* [ASSIGNMENT]:
Return the listing verbatim, images left out.

* [DATA FOR THIS EXERCISE]:
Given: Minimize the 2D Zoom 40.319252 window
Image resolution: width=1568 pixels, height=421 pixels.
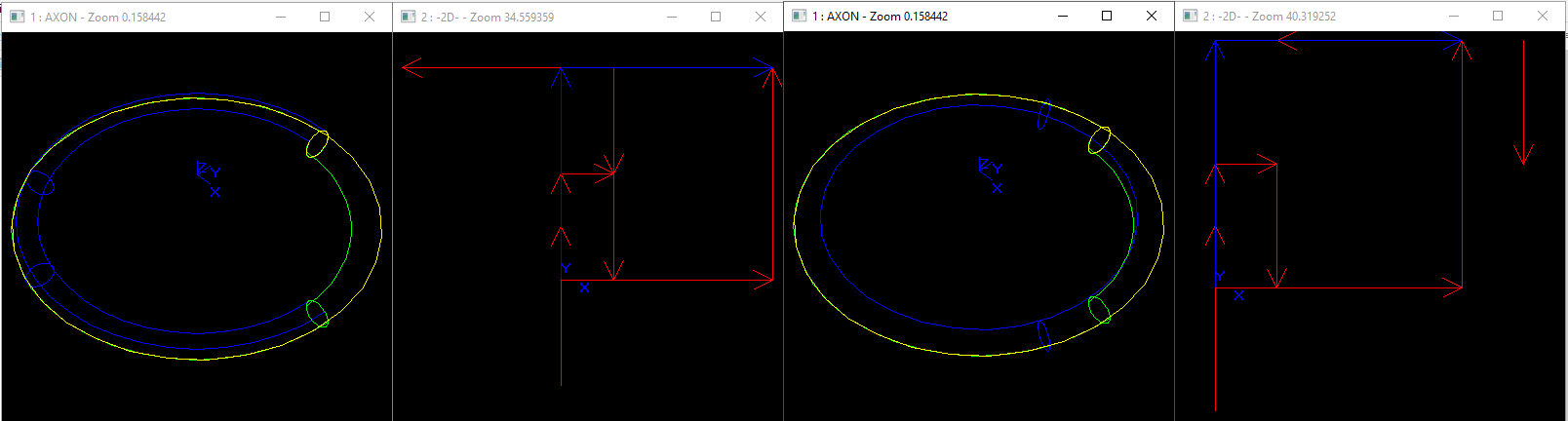Looking at the screenshot, I should point(1454,16).
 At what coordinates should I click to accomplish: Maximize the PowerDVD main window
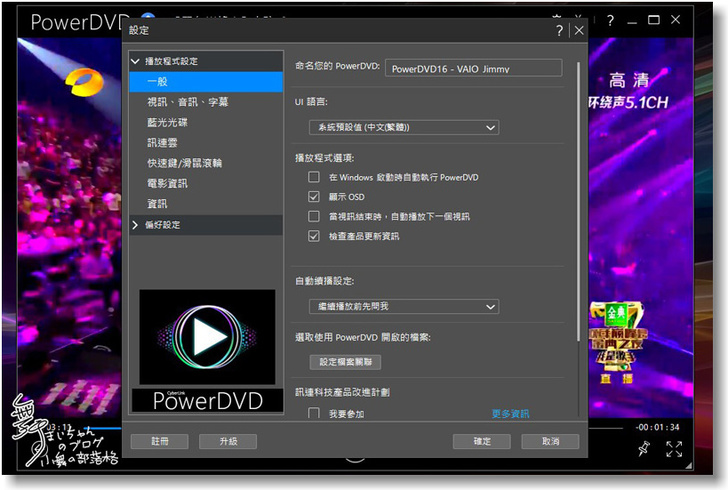(654, 20)
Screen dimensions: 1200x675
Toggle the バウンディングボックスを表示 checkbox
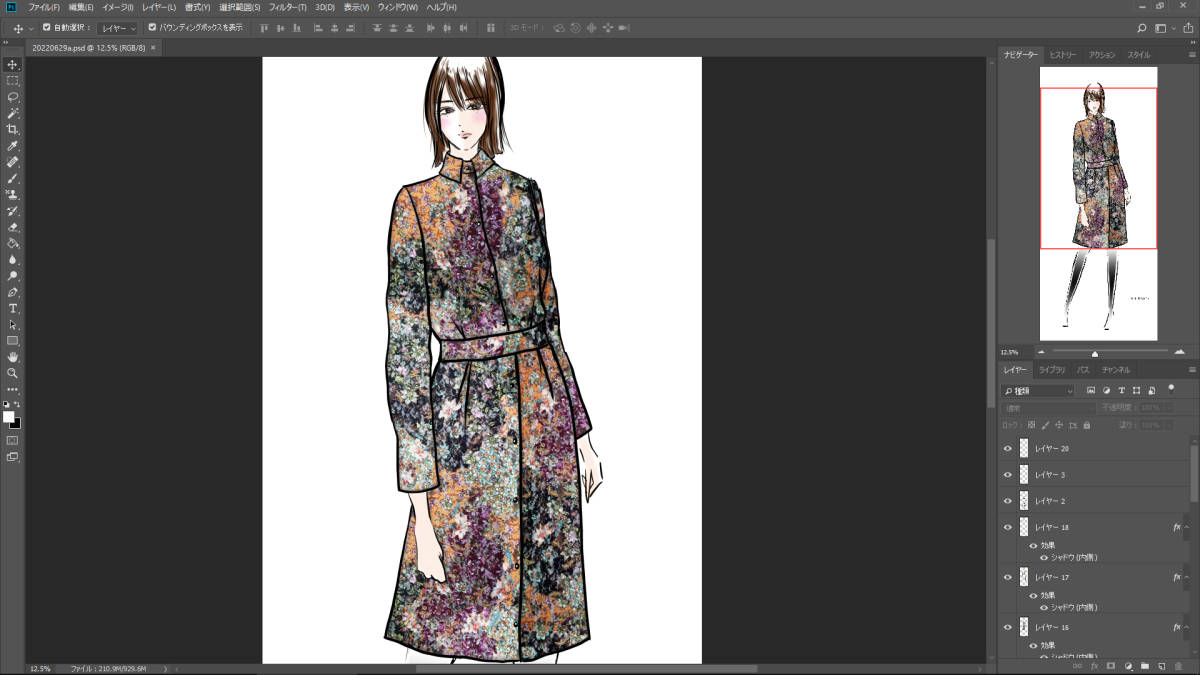coord(152,28)
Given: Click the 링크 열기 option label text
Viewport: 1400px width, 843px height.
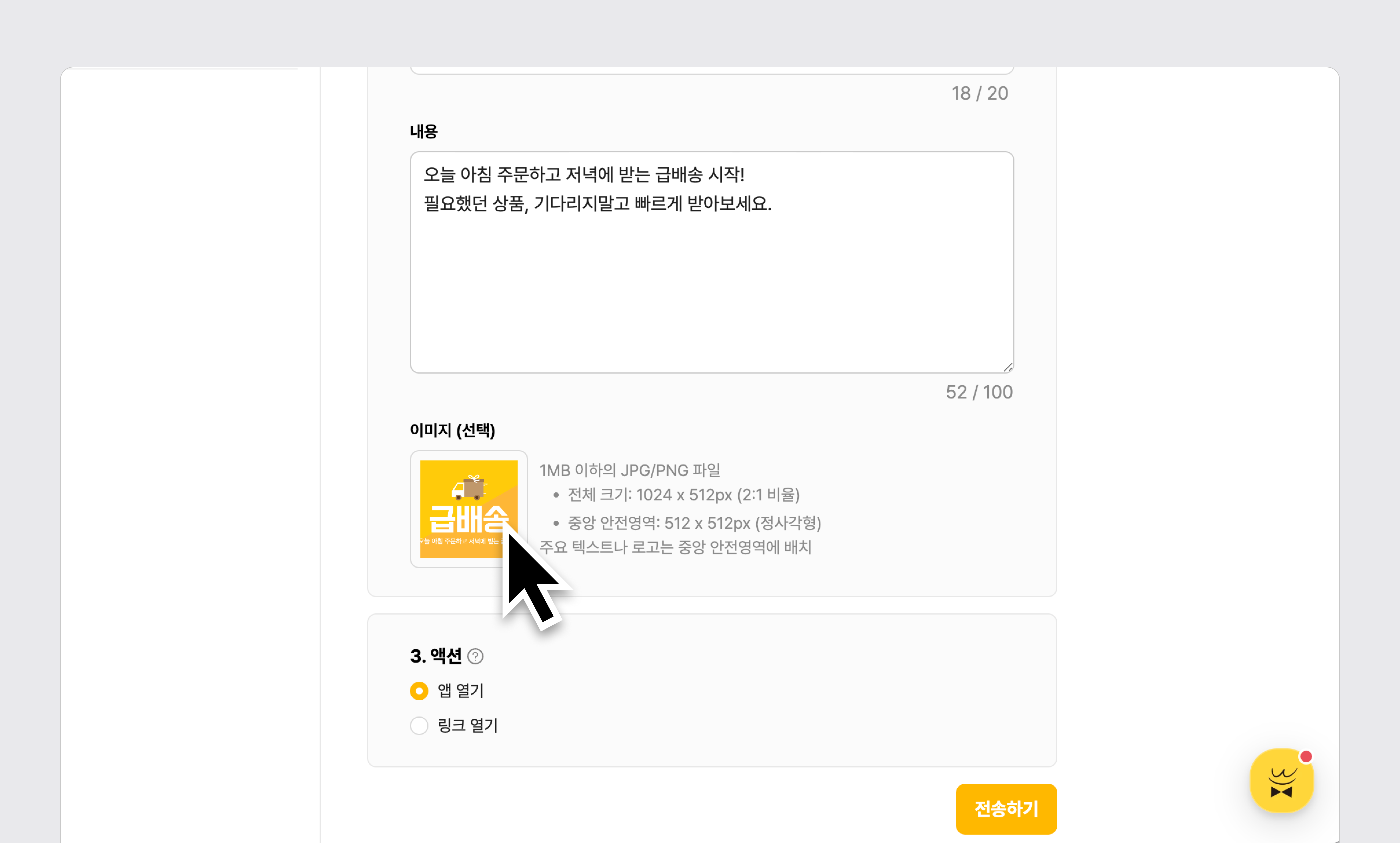Looking at the screenshot, I should point(467,725).
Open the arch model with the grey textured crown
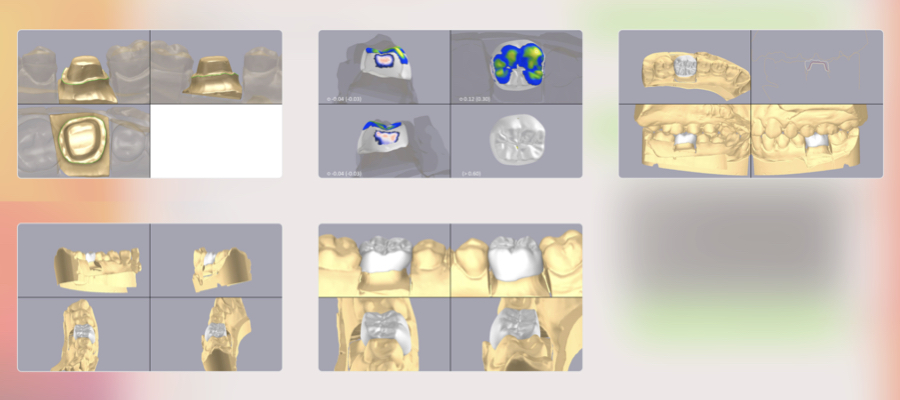Image resolution: width=900 pixels, height=400 pixels. (x=685, y=67)
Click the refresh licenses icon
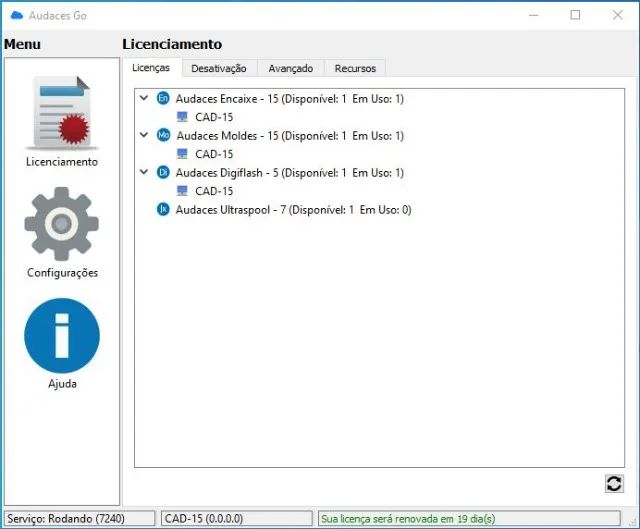 tap(614, 483)

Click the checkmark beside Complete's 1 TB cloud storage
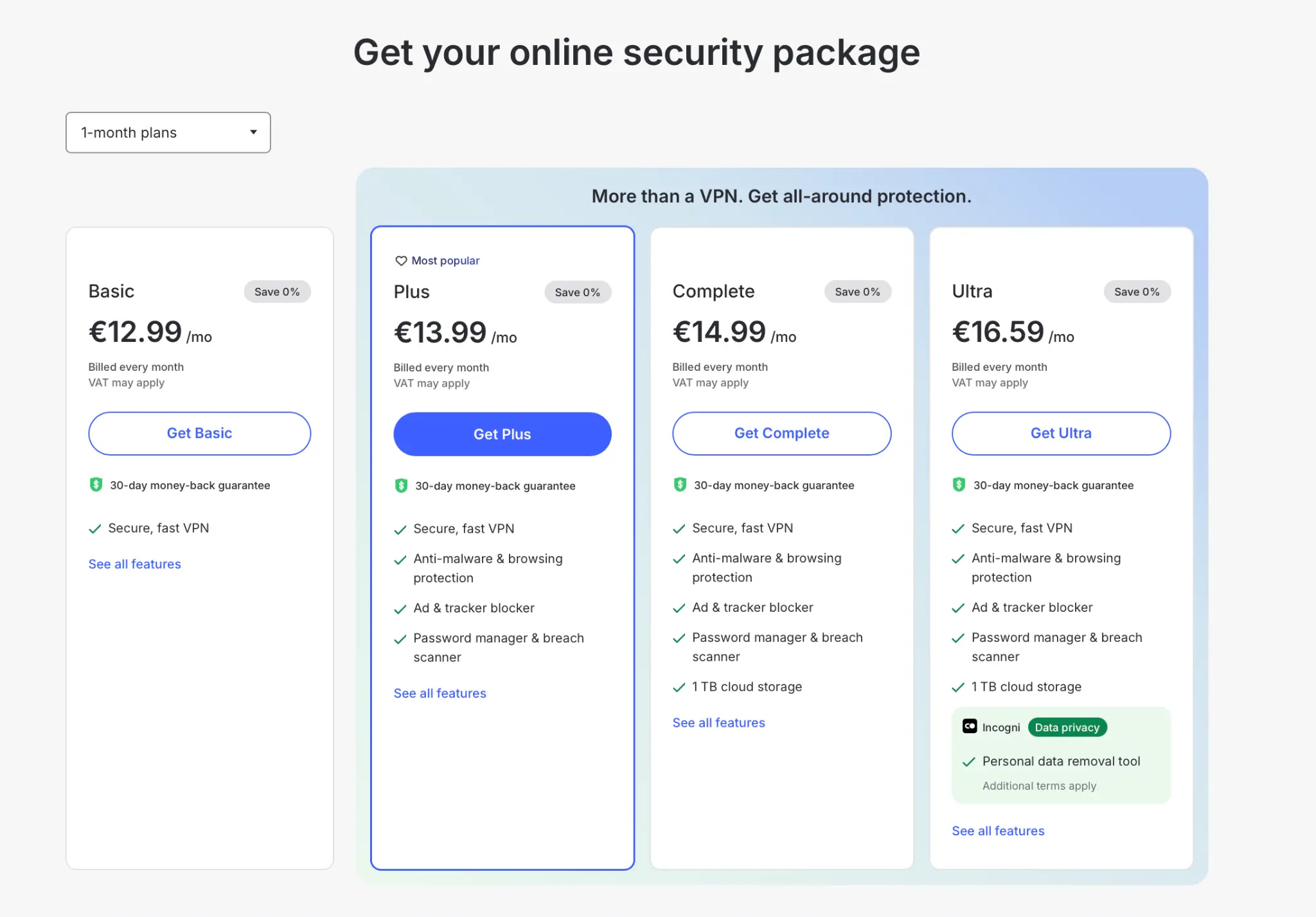pos(679,688)
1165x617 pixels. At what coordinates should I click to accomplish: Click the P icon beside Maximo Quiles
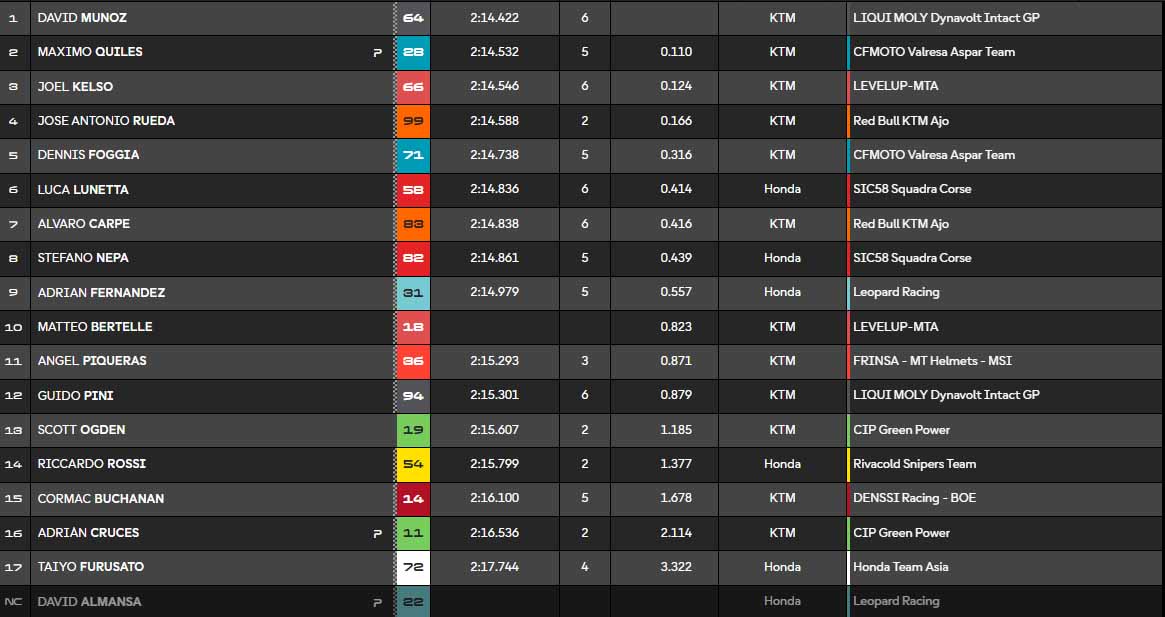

* [SOLUTION TO THIS EXERCISE]:
Given: Minimize the 2D Zoom 40.319252 window
Image resolution: width=1568 pixels, height=421 pixels.
Looking at the screenshot, I should point(1454,16).
 At what coordinates should I click to accomplish: Maximize the PowerDVD main window
(654, 20)
Screen dimensions: 1200x675
Toggle the バウンディングボックスを表示 checkbox
coord(152,28)
Given: Click the 링크 열기 option label text
Viewport: 1400px width, 843px height.
Looking at the screenshot, I should point(467,725).
Open the arch model with the grey textured crown
Image resolution: width=900 pixels, height=400 pixels. (x=685, y=67)
Click the refresh licenses icon
 tap(614, 483)

Click the checkmark beside Complete's 1 TB cloud storage
pos(679,688)
1165x617 pixels. At what coordinates should I click to accomplish: Click the P icon beside Maximo Quiles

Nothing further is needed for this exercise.